What made you want to use puppetry in the show?

I was introduced to the Little Angel by Ralph Dartford, who was running the Millfield Theatre, Edmonton at the time. We’d worked together on a number of occasions. I didn’t really know anything about the Little Angel but as I stood outside the building I just thought, ‘ooh, I’m going to love this place’. And then I met Peter, who’s directing the show, and I thought he was brilliant. When they said they wanted to commission the piece I was thrilled.

How is it working with such an established puppetry team?

They’re just so lovely! It’s silly really because I’ve been all over the world and I’ve seen puppet shows – it’s not like I’m an ignoramus in terms of puppetry – but I guess what I didn’t know was how inventive and imaginative puppetry here in London was becoming. There’s something quite local about the Little Angel and it’s sort of hidden, like a little jewel.

I think there’s something about puppeteers and people who work with puppets; because everybody’s focus is on these little things that have been given life by everybody’s collaboration, there’s a very large degree of openness that’s exciting to be around.

Would you be interested in working with puppets again?

I said to them today, ‘you’re going to have a hard job getting rid of me, I’m going to be knocking on your door every 18 months’. We’re already talking about touring this piece next year.

The Fabulous Flutterbys has been marketed towards three to eleven year-olds; will adults be able to enjoy it too or is it strictly for kids?

When we did the workshop two years ago there was adults from Edmonton council, some mums and dads and then these tiny little ones. The kids loved it and the adults were laughing at things. I’ve not really thought much about whether I was going for one or the other, but if the characters are interesting and you care about them then hopefully anybody can watch it. We had a little boy in today who was quite young, and he wanted to say goodbye to all the various puppets. That’s dead exciting. I’m hoping that at the end of every show the kids will want to meet the caterpillars and the wise beetle and the motorbiking slugs.

Dataset entries —
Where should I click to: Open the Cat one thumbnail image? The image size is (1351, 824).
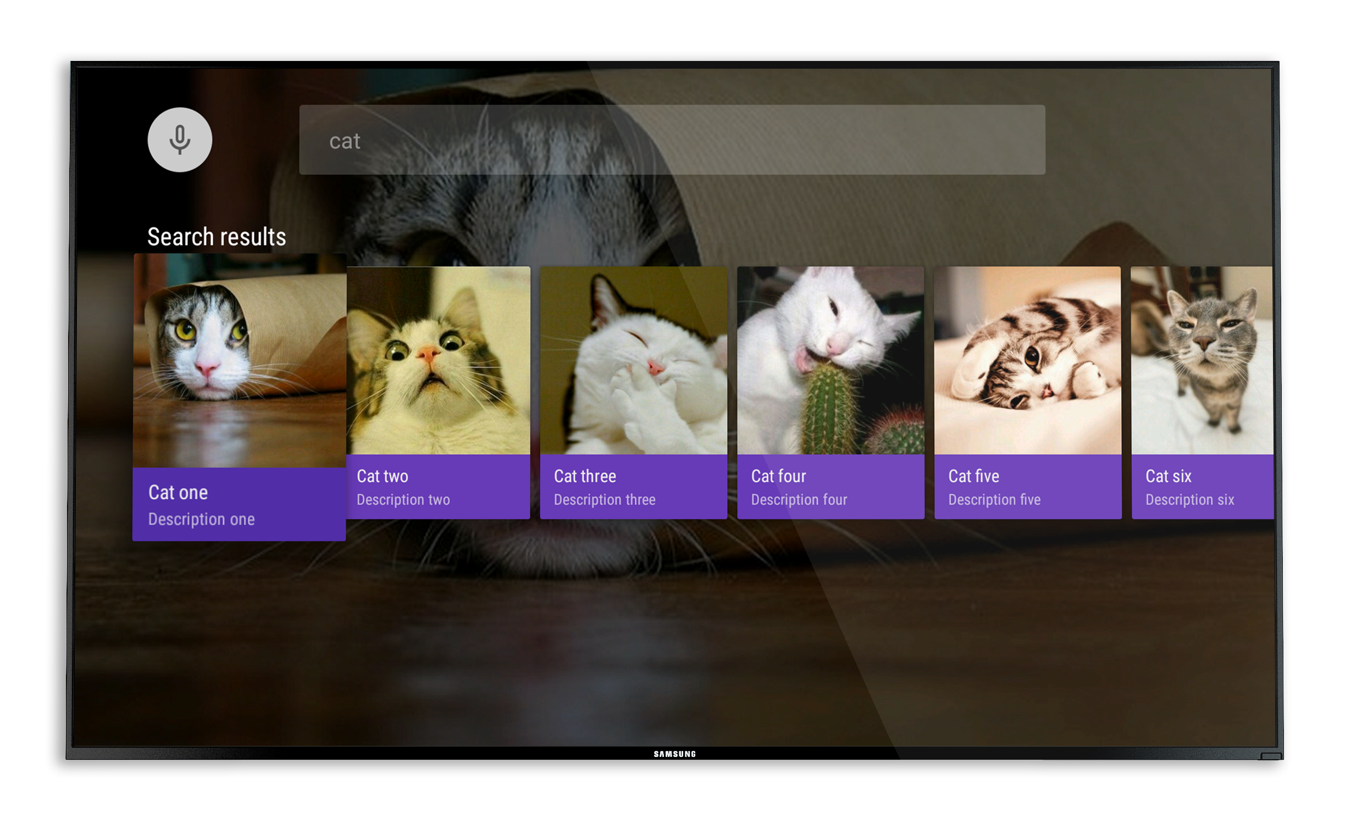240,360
--
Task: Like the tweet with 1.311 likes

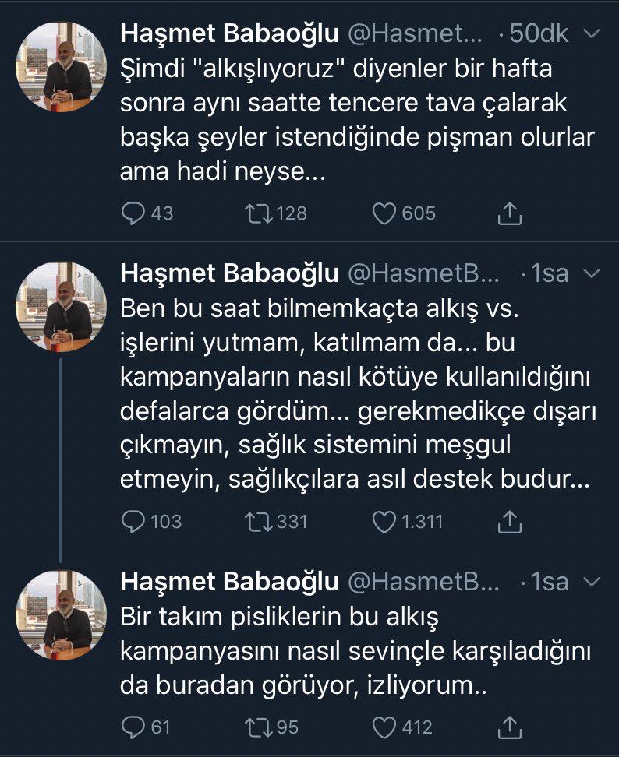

Required tasks —
(a) Please say whether each statement agrees with the puppetry interview, answering yes or no and quoting the deciding words: (i) Peter introduced the speaker to the Little Angel. (ii) The workshop took place two years ago. (iii) The show has been marketed toward three to eleven year-olds.
(b) Answer these questions from the puppetry interview:
(i) Which theater was Ralph Dartford running at the time?
(ii) How often does the speaker say they will come knocking on the door?
(iii) Which puppets does the speaker hope the kids will want to meet at the end of every show?
(c) Carry the puppetry interview on from its last sentence.

Answers for the tasks —
(a)
(i) No: "I was introduced to the Little Angel by Ralph Dartford"
(ii) Yes: "When we did the workshop two years ago"
(iii) Yes: "The Fabulous Flutterbys has been marketed towards three to eleven year-olds"

(b)
(i) The Millfield Theatre, Edmonton
(ii) Every 18 months
(iii) The caterpillars, the wise beetle and the motorbiking slugs

(c)
What made you want to write for children in the first place?

It never feels like you’ve made those decisions consciously. My career looks like stepping stones across a river: you’ve got several choices and sometimes you have to go back and go another way, and suddenly you find that you’re over the river. I started to do pantos because Martin Sutherland, who’s now at Northampton’s Royal & Derngate, but was at Newbury then, said, ‘why don’t you write some songs for us?’ and so I started doing it because of that.

What do you enjoy about writing for the theatre?

There’s something really lovely about writing and hearing people speak it and it coming alive. I think theatre’s brilliant because it’s just magical. Simple as that.

And what’s next up for you in terms of the stage?

I’m writing a piece with Jonathan Cooper called Mabel Stark Tiger Tamer. Mabel Stark was a poor kid from the mountains in the American rural south at the turn of the 20th-century who decided she wanted to train tigers, which is kind of the craziest thing you could possibly do with your life. She was a remarkable woman. She had this drive to do an insane thing and did it. It’s not an obvious career path for anybody really, let alone her. Jonathan and I have fallen in love with her, so she’s looming, she’s knocking on the door. It’ll be happening at some point next year in Northampton.